» **Assignment**
Return every record below exactly as written.

» **Recorded information**

........

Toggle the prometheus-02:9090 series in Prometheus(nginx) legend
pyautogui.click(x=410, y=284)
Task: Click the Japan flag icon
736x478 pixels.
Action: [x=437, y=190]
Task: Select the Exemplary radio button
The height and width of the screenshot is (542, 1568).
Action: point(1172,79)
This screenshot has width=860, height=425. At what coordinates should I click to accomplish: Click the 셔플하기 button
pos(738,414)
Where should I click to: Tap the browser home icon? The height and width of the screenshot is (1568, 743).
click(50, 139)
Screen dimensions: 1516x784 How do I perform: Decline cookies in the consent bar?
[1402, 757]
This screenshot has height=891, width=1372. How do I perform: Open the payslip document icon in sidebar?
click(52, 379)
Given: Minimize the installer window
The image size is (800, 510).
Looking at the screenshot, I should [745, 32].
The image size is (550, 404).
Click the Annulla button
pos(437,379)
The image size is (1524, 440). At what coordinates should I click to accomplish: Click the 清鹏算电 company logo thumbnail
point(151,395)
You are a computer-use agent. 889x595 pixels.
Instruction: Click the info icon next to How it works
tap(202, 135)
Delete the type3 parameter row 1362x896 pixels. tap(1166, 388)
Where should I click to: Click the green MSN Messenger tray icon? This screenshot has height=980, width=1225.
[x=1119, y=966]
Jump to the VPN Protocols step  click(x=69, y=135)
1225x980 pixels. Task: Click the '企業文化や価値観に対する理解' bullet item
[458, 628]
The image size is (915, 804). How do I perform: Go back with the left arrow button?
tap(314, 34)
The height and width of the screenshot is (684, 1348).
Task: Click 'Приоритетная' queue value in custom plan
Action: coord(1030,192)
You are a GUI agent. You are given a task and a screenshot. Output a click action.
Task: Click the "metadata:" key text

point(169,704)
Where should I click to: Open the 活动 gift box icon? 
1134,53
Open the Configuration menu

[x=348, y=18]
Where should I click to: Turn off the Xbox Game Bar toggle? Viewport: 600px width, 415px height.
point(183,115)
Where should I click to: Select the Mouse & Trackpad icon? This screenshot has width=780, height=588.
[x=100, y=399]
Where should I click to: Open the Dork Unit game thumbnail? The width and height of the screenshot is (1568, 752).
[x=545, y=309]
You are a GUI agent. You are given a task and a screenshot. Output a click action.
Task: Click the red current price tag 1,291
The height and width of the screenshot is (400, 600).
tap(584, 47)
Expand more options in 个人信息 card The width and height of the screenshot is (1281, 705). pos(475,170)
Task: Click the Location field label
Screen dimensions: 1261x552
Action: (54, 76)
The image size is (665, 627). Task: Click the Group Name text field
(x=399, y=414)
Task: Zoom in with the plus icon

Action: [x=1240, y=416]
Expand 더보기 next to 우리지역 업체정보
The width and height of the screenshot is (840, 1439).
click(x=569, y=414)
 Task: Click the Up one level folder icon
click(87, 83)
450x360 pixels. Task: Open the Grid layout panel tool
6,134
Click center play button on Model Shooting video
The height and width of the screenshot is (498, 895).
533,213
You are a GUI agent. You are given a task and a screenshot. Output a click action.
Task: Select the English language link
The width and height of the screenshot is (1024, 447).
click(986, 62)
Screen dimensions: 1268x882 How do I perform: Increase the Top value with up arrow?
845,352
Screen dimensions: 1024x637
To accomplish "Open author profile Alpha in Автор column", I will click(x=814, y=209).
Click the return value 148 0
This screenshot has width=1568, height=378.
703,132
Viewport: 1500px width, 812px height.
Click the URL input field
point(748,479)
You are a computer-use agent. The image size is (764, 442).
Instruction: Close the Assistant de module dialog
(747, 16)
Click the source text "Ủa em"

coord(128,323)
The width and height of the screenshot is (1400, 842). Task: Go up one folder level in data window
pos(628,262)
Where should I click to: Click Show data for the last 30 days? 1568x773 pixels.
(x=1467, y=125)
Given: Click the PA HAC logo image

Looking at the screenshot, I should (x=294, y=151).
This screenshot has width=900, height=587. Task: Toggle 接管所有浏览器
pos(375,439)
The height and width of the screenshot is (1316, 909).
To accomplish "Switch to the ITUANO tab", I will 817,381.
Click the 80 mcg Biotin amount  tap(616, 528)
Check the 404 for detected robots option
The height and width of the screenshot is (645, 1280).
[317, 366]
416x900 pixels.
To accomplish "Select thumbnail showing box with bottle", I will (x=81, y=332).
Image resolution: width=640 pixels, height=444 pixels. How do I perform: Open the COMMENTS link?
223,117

........

» **Response below**
Toggle the prometheus-02:9090 series in Prometheus(nginx) legend
pyautogui.click(x=410, y=284)
Task: Click the Japan flag icon
736x478 pixels.
Action: [x=437, y=190]
Task: Select the Exemplary radio button
The height and width of the screenshot is (542, 1568).
Action: point(1172,79)
This screenshot has width=860, height=425. At what coordinates should I click to accomplish: Click the 셔플하기 button
pos(738,414)
Where should I click to: Tap the browser home icon? The height and width of the screenshot is (1568, 743).
click(50, 139)
Screen dimensions: 1516x784 How do I perform: Decline cookies in the consent bar?
[1402, 757]
This screenshot has height=891, width=1372. How do I perform: Open the payslip document icon in sidebar?
click(52, 379)
Given: Minimize the installer window
The image size is (800, 510).
Looking at the screenshot, I should [745, 32].
The image size is (550, 404).
Click the Annulla button
pos(437,379)
The image size is (1524, 440). At what coordinates should I click to accomplish: Click the 清鹏算电 company logo thumbnail
point(151,395)
You are a computer-use agent. 889x595 pixels.
Instruction: Click the info icon next to How it works
tap(202, 135)
Delete the type3 parameter row 1362x896 pixels. tap(1166, 388)
Where should I click to: Click the green MSN Messenger tray icon? This screenshot has height=980, width=1225.
[x=1119, y=966]
Jump to the VPN Protocols step  click(x=69, y=135)
1225x980 pixels. Task: Click the '企業文化や価値観に対する理解' bullet item
[458, 628]
The image size is (915, 804). How do I perform: Go back with the left arrow button?
tap(314, 34)
The height and width of the screenshot is (684, 1348).
Task: Click 'Приоритетная' queue value in custom plan
Action: coord(1030,192)
You are a GUI agent. You are given a task and a screenshot. Output a click action.
Task: Click the "metadata:" key text

point(169,704)
Where should I click to: Open the 活动 gift box icon? 
1134,53
Open the Configuration menu

[x=348, y=18]
Where should I click to: Turn off the Xbox Game Bar toggle? Viewport: 600px width, 415px height.
point(183,115)
Where should I click to: Select the Mouse & Trackpad icon? This screenshot has width=780, height=588.
[x=100, y=399]
Where should I click to: Open the Dork Unit game thumbnail? The width and height of the screenshot is (1568, 752).
[x=545, y=309]
You are a GUI agent. You are given a task and a screenshot. Output a click action.
Task: Click the red current price tag 1,291
The height and width of the screenshot is (400, 600).
tap(584, 47)
Expand more options in 个人信息 card The width and height of the screenshot is (1281, 705). pos(475,170)
Task: Click the Location field label
Screen dimensions: 1261x552
Action: (54, 76)
The image size is (665, 627). Task: Click the Group Name text field
(x=399, y=414)
Task: Zoom in with the plus icon

Action: [x=1240, y=416]
Expand 더보기 next to 우리지역 업체정보
The width and height of the screenshot is (840, 1439).
click(x=569, y=414)
 Task: Click the Up one level folder icon
click(87, 83)
450x360 pixels. Task: Open the Grid layout panel tool
6,134
Click center play button on Model Shooting video
The height and width of the screenshot is (498, 895).
533,213
You are a GUI agent. You are given a task and a screenshot. Output a click action.
Task: Select the English language link
The width and height of the screenshot is (1024, 447).
click(986, 62)
Screen dimensions: 1268x882 How do I perform: Increase the Top value with up arrow?
845,352
Screen dimensions: 1024x637
To accomplish "Open author profile Alpha in Автор column", I will click(x=814, y=209).
Click the return value 148 0
This screenshot has width=1568, height=378.
703,132
Viewport: 1500px width, 812px height.
Click the URL input field
point(748,479)
You are a computer-use agent. The image size is (764, 442).
Instruction: Close the Assistant de module dialog
(747, 16)
Click the source text "Ủa em"

coord(128,323)
The width and height of the screenshot is (1400, 842). Task: Go up one folder level in data window
pos(628,262)
Where should I click to: Click Show data for the last 30 days? 1568x773 pixels.
(x=1467, y=125)
Given: Click the PA HAC logo image

Looking at the screenshot, I should (x=294, y=151).
This screenshot has width=900, height=587. Task: Toggle 接管所有浏览器
pos(375,439)
The height and width of the screenshot is (1316, 909).
To accomplish "Switch to the ITUANO tab", I will 817,381.
Click the 80 mcg Biotin amount  tap(616, 528)
Check the 404 for detected robots option
The height and width of the screenshot is (645, 1280).
[317, 366]
416x900 pixels.
To accomplish "Select thumbnail showing box with bottle", I will (x=81, y=332).
Image resolution: width=640 pixels, height=444 pixels. How do I perform: Open the COMMENTS link?
223,117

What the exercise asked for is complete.